UDOSTĘPNIONY FRAGMENT:
——
Powtarzała jego imię w tej krótkiej wypowiedzi jak mantrę. Uśmiechnęła się drapieżnie, ale nie tracąc dobrego humoru. Czy żartowała, mówiła poważnie? Cóż, lepiej chyba nie sprawdzać. Nawet jako duch, samica była drobna, mała i chuda. Roztaczała jednak pewną aurę autorytetu, której nie szło ignorować.
: 04 lis 2019, 9:29
autor: Zew Płomieni
Znosił jej wzrok przy okazji obdarzając ją własnym spojrzeniem. Spokojnym, chłodnym lecz kryjącym w sobie pewną siłę. Charakter prawdziwego Ferna. Czyżby i to było błędem? Czy zimna kopuła jaką się okrywa sprawiała, że jego ogień przygasał? Może... Słysząc coś co uznał za pochwałę skłonił delikatnie łeb.
~ Dziękuję.~ Kula ponownie zadrżała, a Zew wciąż wpatrywał się w samicę. Nie bał się kontaktu wzrokowego choć jej spojrzenie mogło śnić się po nocach. Jego kolce swoim spokojnym tempem uniosły się.
~ Niestety gdy znalazło się kilka pokoleń takich przywódców udomowienie stało się łatwiejsze.~ Co było słychać w głosie samca? Wydawać się mogło, że swego rodzaju zawód. Ogień w niczym nie przypominał tego czym był przedtem. Smoki stały się miękkie, przyjazne, nie czcące siły, a moc rozumu. Na wzmiankę o skale skinął łbem. Dokładnie wiedział, o który głaz chodziło lecz do tej pory traktował go jako pamiątkę zamierzchłych czasów. Niestety nikt nie odwiedza go tak często jak kiedyś.
~ Nie pozwolę.~ Tym razem słowa wypowiadane były stanowczym tonem. Tonem który został zburzony przez jej następne słowa. Maska na jego pysku uniosła się delikatnie co mogło oznaczać tylko jedno. Samiec uśmiechnął się.
——
DOSTARCZONE MATERIAŁY:
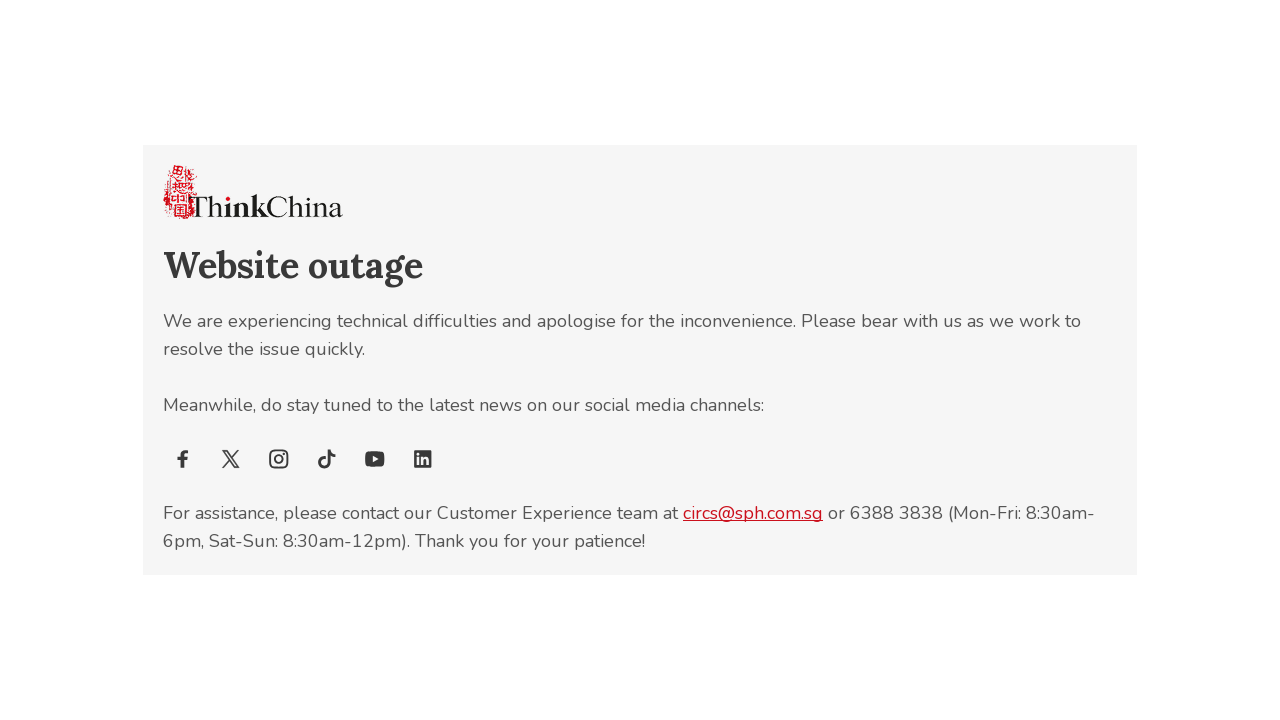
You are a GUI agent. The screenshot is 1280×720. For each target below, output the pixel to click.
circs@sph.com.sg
——
ZADANIA DO WYKONANIA:
1. Przepisz dokładnie z opowiadania o smokach część zaczynającą się od „Powtarzała jego imię” i kończącą na „skłonił delikatnie łeb.”.
2. Poprowadź dalej opowiadanie o smokach, zaczynając zaraz po jego ostatnim zdaniu.

ROZWIĄZANE ZADANIA:
1.
Powtarzała jego imię w tej krótkiej wypowiedzi jak mantrę. Uśmiechnęła się drapieżnie, ale nie tracąc dobrego humoru. Czy żartowała, mówiła poważnie? Cóż, lepiej chyba nie sprawdzać. Nawet jako duch, samica była drobna, mała i chuda. Roztaczała jednak pewną aurę autorytetu, której nie szło ignorować.
: 04 lis 2019, 9:29
autor: Zew Płomieni
Znosił jej wzrok przy okazji obdarzając ją własnym spojrzeniem. Spokojnym, chłodnym lecz kryjącym w sobie pewną siłę. Charakter prawdziwego Ferna. Czyżby i to było błędem? Czy zimna kopuła jaką się okrywa sprawiała, że jego ogień przygasał? Może... Słysząc coś co uznał za pochwałę skłonił delikatnie łeb.

2.
~ Nie gotuj się na moje prędkie przybycie. Gotuj się na tych, których sam tam wyśle.~ Ogon samca drgał. Może to aura samicy sprawiła, że zachowywał się... tak inaczej?
: 04 lis 2019, 13:42
autor: Kuszenie Diabła
Kąciki jej ust znów się podniosły. Smoczyca miło łechtała jej ego, jednak Diablica nigdy nie cierpiała z powodu braku poczucia własnej wartości. Wierzyła w swoje umiejętności, miała wielkie ambicje, ale była ostrożna, nawet w słowach.
Ogień o którym mówiła przypominał bardziej Plagę, ponad wszystko ceniącą sobie siłę ducha i charakter. Wydarzenia ostatnich księżycy wypleniły z niego marazm i słabość, jednak należało pilnować, ani nie znalazł sobie na powrót wejścia między ich szeregi. Ważne były pisklęta, ważne było jak je wychowają. Robił do jednak Burdig. Czy był do tego dobrą osobą? Powinna spotkać się z nim niedługo.
– Dzisiaj przygasł, bo dawno nie słyszałam, aby ktoś opowiadał o nim w ten sposób. – Zerknęła na Zew, zastanawiając się czy zareaguje na pstryk. Nie była złośliwa, wolała myśleć, że mówi prawdę, którą sam Zew przyznawał. – Nie jest też honorowy, bo z tego co pamiętam uczestniczył w rozbiorach, ograbił nas z terenów jako jeden z sępów, bez wahania przyjął do siebie zdrajców i to wszystko nie pisnąwszy nawet słowa o uczciwej walce. Jak zamierza teraz ustosunkować się do tej sytuacji? – Zmrużyła ślepia, wbijając chłodny wzrok w maskę, zasłaniającą pysk Zewu. Pomimo słów wydawała się zupełnie spokojna, ale waga następnych słów ognistego mogła okazać się wiążąca.
Słowa Nieśmiertelnej brzmiały pięknie, zawsze jednak istniały dwie strony tej samej historii i była ciekawa, co by na jej miejscu opowiedział Nieokiełznany, gdyby mógł być tu z nimi. Pochwaliłby się brakiem honoru, czy oskarżył Ogień o jego brak? Chciałaby wiedzieć więcej o historii wolnych Stad, zdaje się jednak, że tutejsze smoki nie przywiązywały do tego większej wagi.
: 07 lis 2019, 19:34
autor: Zew Płomieni
Słowa ducha wciąż grały mu we łbie, lecz Nieśmiertelnej już tu z nimi nie było. Zostali we dwójkę... Potencjalni wrogowie, przedstawiciele dwóch stad, których historia przeplatała się zarówno w pięknych jak i w krwawych momentach. Ze spuścizną jednego z tych krwawych wydarzenie musiała mierzyć się kaleka wyverna... Spuścizną jego matki i brata, których już z nimi nie było.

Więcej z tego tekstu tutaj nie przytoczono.